Surviving Harsh Winters
The frogs either conceal themselves in mud or lie dormant in burrows. Frogs and toads being cold-blooded, the processes of their body hold back in accordance with the fall in the external temperature, the reason why you see frogs sunning themselves during the spring season. For swift movement, their body temperature has to rise. The body of the frogs possesses certain anti freezing chemicals inbuilt in them, however, certain types of frogs who dwell particularly in cold climates and survive even if they freeze into ice.
Is Migration an Option?
Frogs’ migration takes place when in winter when they move from the warm summer shallows ponds to deep lakes where they rest out the winter. At times they need to traverse roads for this, when several frogs meet their deaths, being run over by vehicular traffic, especially in spring and fall.
Movement of Frogs
It is when the humidity is high or when it rains or in the evenings that they move about. The frogs stay out of the deep lake until they are ready to hide themselves and hibernate, fearing the starving fish that will happily feed on them. Frogs which are out of their hibernation early, stay on shore along the vegetation. The ones that come out later in colder climates swim their way out to deep water to start hibernation.
Hibernation is a process used by frogs to flee from the freezing temperature during winter. Their breathing process and heart beat become slow, the temperature of their body falls to equalize with the outside temperature, where they while away their time in a dormant state or in inactivity. Frogs of the aquatic type hibernate below water and inhale the oxygen in the water through their skin. At this time, the frogs either bury themselves partially in the mud or stay in the mud at the bottom of the lake or perhaps just swim around. Terrestrial frogs which include the spring peeper, generally take cover on land. The spring peepers are not proficient in burrowing; so they search for cracks or deep holes in rocks or logs; if not possible, just bury themselves in leaf litter.
Survival Climate Extremes
At the time of acute drought or heat, frogs retain their body water by burrowing into the ground and getting into a stage of estivation – the time when they are dormant or inactive.

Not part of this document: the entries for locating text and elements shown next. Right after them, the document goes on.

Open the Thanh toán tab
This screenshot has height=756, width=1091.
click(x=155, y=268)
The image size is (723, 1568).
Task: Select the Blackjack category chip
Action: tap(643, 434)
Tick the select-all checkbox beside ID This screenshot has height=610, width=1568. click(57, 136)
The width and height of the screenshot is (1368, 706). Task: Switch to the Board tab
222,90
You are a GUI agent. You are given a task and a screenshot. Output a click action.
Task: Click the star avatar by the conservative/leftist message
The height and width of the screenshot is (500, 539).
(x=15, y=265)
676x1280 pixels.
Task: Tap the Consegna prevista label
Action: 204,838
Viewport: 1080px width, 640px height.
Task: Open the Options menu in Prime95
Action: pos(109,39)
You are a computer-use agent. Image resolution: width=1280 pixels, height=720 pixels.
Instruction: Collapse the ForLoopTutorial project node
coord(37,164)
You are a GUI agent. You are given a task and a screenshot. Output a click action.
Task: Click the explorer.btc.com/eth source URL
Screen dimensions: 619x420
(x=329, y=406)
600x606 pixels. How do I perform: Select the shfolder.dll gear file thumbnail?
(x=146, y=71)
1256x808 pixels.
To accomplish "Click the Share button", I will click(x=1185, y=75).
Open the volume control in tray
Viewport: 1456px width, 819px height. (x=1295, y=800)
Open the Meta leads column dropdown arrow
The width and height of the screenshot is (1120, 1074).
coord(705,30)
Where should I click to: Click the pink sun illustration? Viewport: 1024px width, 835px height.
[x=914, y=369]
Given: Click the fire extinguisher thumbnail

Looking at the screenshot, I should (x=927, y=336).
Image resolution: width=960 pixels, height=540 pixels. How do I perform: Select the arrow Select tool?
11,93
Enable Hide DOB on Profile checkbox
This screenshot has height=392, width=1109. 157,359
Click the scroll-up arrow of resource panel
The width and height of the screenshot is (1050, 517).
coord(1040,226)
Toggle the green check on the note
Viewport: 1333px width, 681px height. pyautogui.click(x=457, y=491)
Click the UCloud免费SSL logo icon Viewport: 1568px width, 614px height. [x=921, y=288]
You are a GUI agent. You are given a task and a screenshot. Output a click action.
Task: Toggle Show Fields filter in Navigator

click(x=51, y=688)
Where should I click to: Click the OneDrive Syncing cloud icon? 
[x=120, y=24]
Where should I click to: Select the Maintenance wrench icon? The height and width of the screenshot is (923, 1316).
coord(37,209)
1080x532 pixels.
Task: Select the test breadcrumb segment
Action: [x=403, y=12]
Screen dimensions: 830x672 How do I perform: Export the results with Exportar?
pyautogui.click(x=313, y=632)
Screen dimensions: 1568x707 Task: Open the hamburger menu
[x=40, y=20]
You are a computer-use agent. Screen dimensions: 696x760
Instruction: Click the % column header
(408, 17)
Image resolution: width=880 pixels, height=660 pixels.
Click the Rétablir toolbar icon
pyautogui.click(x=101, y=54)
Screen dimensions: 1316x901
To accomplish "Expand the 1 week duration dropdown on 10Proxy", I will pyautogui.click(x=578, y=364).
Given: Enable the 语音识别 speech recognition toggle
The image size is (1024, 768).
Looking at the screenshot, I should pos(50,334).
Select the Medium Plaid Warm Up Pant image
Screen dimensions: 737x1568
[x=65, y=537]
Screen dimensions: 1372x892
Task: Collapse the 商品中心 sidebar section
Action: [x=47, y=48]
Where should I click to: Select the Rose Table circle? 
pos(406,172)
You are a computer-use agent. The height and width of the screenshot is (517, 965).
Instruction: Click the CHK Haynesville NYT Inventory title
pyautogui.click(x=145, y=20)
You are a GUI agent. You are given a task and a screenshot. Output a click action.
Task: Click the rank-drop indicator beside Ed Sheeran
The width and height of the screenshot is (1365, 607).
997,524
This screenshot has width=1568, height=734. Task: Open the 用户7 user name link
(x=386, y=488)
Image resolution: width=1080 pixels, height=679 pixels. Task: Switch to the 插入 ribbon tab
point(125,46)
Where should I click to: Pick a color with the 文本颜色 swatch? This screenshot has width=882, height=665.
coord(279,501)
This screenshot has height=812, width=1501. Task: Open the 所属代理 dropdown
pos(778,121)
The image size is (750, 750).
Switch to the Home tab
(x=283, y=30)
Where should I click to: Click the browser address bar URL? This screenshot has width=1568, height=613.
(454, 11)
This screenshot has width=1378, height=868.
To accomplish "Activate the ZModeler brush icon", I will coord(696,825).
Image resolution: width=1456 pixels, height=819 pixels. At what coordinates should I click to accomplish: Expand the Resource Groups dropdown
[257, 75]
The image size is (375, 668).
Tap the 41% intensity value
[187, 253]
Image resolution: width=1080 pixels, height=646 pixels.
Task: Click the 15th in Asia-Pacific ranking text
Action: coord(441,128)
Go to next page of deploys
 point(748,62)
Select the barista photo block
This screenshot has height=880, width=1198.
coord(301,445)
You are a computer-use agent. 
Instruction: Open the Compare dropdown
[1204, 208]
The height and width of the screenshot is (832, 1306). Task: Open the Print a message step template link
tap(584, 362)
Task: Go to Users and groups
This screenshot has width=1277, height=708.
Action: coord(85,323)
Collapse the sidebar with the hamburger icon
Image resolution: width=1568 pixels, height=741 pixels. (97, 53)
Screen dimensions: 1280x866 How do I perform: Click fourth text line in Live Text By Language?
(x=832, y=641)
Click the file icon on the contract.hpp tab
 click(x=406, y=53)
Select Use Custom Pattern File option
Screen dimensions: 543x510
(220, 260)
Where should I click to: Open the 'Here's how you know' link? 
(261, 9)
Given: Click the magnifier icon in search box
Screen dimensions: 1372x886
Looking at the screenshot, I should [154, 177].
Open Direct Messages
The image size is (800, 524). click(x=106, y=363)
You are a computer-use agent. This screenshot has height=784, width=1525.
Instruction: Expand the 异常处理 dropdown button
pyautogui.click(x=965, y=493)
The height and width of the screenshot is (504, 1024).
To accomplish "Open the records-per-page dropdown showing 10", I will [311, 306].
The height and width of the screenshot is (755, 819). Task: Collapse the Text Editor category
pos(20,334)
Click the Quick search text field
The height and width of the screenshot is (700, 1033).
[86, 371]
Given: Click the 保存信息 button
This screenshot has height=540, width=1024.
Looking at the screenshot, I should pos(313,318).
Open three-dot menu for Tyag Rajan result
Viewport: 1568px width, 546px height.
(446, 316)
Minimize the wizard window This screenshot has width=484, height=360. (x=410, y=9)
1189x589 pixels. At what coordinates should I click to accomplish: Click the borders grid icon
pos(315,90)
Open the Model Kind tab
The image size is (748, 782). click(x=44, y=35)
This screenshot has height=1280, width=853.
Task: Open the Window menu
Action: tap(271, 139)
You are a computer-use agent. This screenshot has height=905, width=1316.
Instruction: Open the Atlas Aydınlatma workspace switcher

The frogs are cold- blooded, whereby the temperature of their body alters with that of the outside temperature, therefore at cold temperatures, the frogs have to bask in the sunlight to get them warmed up sufficiently to get the energy to move.
The Ecosystem and the Frogs
Frogs feed on tiny fishes, insects and several terrestrial and aquatic creatures. As an exchange, they become a means of food for the fish, snakes, big insects, bigger frogs, tiny omnivorous and carnivorous mammals and birds.
Having discovered a fondness for insects while pursuing her degree in Biology, Randi Jones was quite bugged to know that people usually dismissed these little creatures as “creepy-crawlies”.